**COMPITO RICHIESTO A**
Nel testo fornito, quale sentenza del Consiglio di Stato è stata prodotta in udienza dalla parte civile Provincia di Mantova?
**COMPITO RICHIESTO B**
Riporta dal testo fornito tutto il passo che va da "Non sussiste dubbio" fino a "il periodo contestato.".

**TESTO FORNITO**
######

Ad analoghe conclusioni è del resto giunto anche il Consiglio di Stato che, adito avverso la sentenza TAR Brescia n. 748/2019, citata in precedenza, nella sentenza n. 305/2023 (prodotta in udienza dalla parte civile Provincia di Mantova), precisa sul punto che «l’autorizzazione contenuta nell’A.I.A. 2015 riferita all’attività R5, comprensiva del trattamento di scorie e ceneri, non essendo attività tecnicamente connessa all’attività IPPC 6.5, era soggetta alla disciplina transitoria di cui all’art. 29 del d.lgs. n. 46 del 2014 e dunque non era più efficace».
Non sussiste dubbio alcuno, pertanto, sulla illegittimità della originaria determinazione, successivamente annullata in autotutela, e sulla conseguente permanenza dell’illecito durante tutto il periodo contestato.
2.5. Sul punto, il Collegio evidenzia come la Corte, nel contiguo settore delle autorizzazioni urbanistiche, abbia affermato che (Sez. 3, n. 12389 del 21/07/2017, Minosi, Rv. 271170 - 01) l’attività svolta dal giudice in presenza di un titolo abilitativo edilizio illegittimo consiste nel valutare la sussistenza dell’elemento normativo della fattispecie e non nel disapplicare l’atto amministrativo o effettuare comunque valutazioni proprie della pubblica amministrazione, e che «in disparte l’ipotesi dell’illiceità del provvedimento, la illegittimità rilevante per il giudice penale non può che essere quella derivante dalla non conformità del titolo abilitativo alla normativa che ne regola l’emanazione o alle disposizioni normative di settore, dovendosi, al contrario, radicalmente escludersi la possibilità che il mero dato formale dell’esistenza del permesso di costruire possa precludere al giudice penale ogni valutazione in ordine alla sussistenza del reato», per concludere nel senso che «l’attività svolta dal giudice in presenza di un titolo abilitativo edilizio illegittimo consiste quindi nel valutare la sussistenza dell’elemento normativo della fattispecie e non nel disapplicare l’atto amministrativo o effettuare comunque valutazioni proprie della P.A.» (Conformi: Sez. 3, n. 46477 del 13/07/2017, Menga, Rv. 273218 – 01; Sez. 3, n. 56678 del 21/09/2018, Iodice, Rv. 275565 – 01).
Tale principio può essere agevolmente esportato nell’ambito delle autorizzazioni ambientali, in riferimento alle quale deve essere affermato il principio di diritto secondo cui « In presenza di un provvedimento amministrativo, che autorizza la gestione di rifiuti, non conforme alla normativa che ne regola l’emanazione o alle disposizioni normative di settore, il giudice deve valutare la sussistenza dell’elemento normativo della fattispecie, senza disapplicare l’atto amministrativo illegittimo».

######

**ESTRATTI DELLE RIGHE**
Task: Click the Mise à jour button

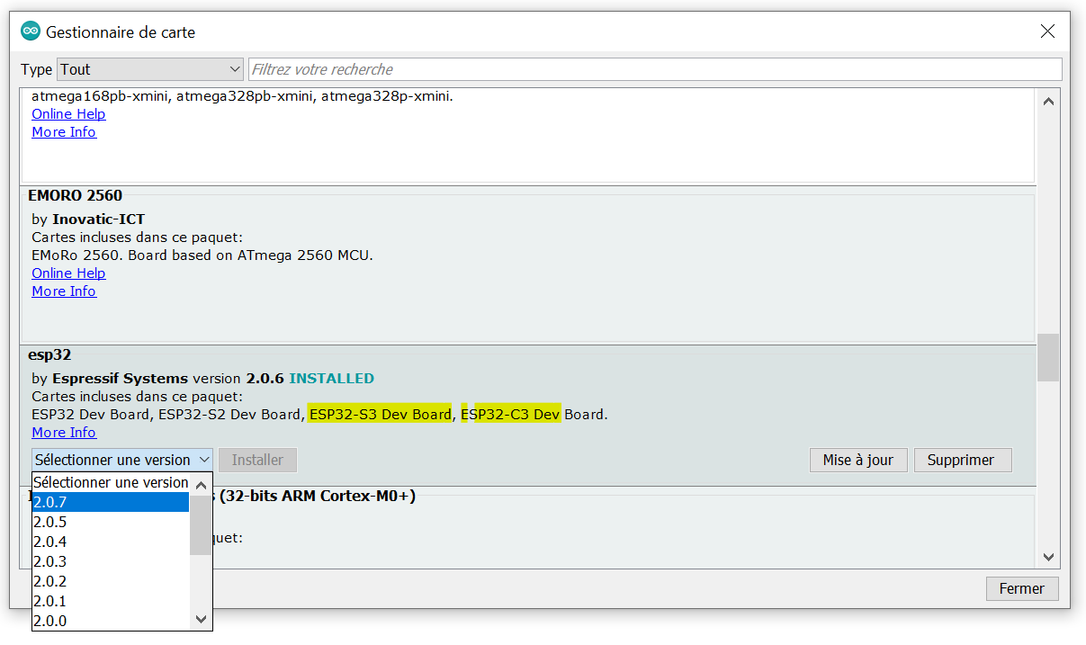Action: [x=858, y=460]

######

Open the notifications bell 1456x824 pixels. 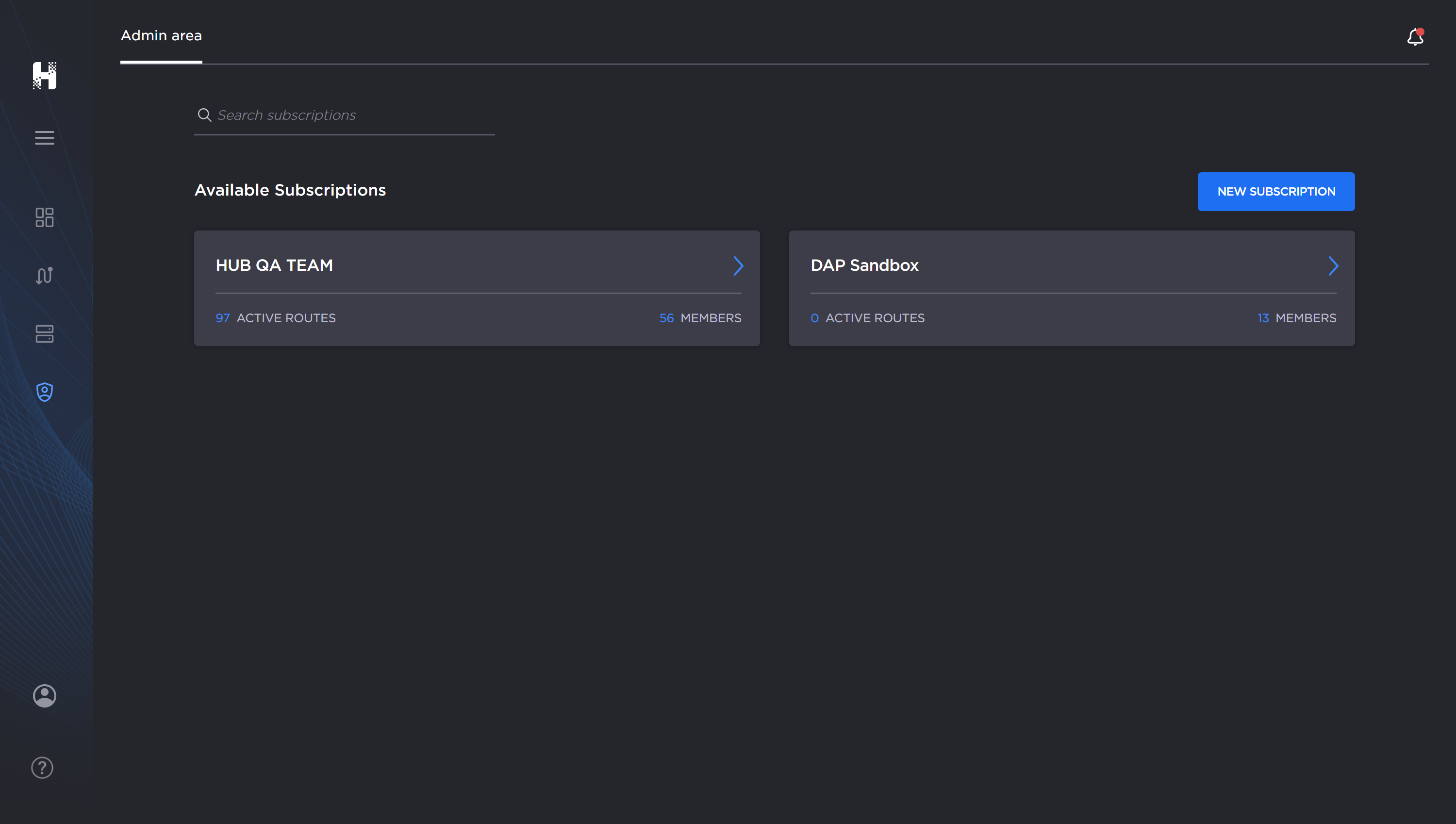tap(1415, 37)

######

**RISULTATO ATTESO A**
La sentenza n. 305/2023.

**RISULTATO ATTESO B**
Non sussiste dubbio alcuno, pertanto, sulla illegittimità della originaria determinazione, successivamente annullata in autotutela, e sulla conseguente permanenza dell’illecito durante tutto il periodo contestato.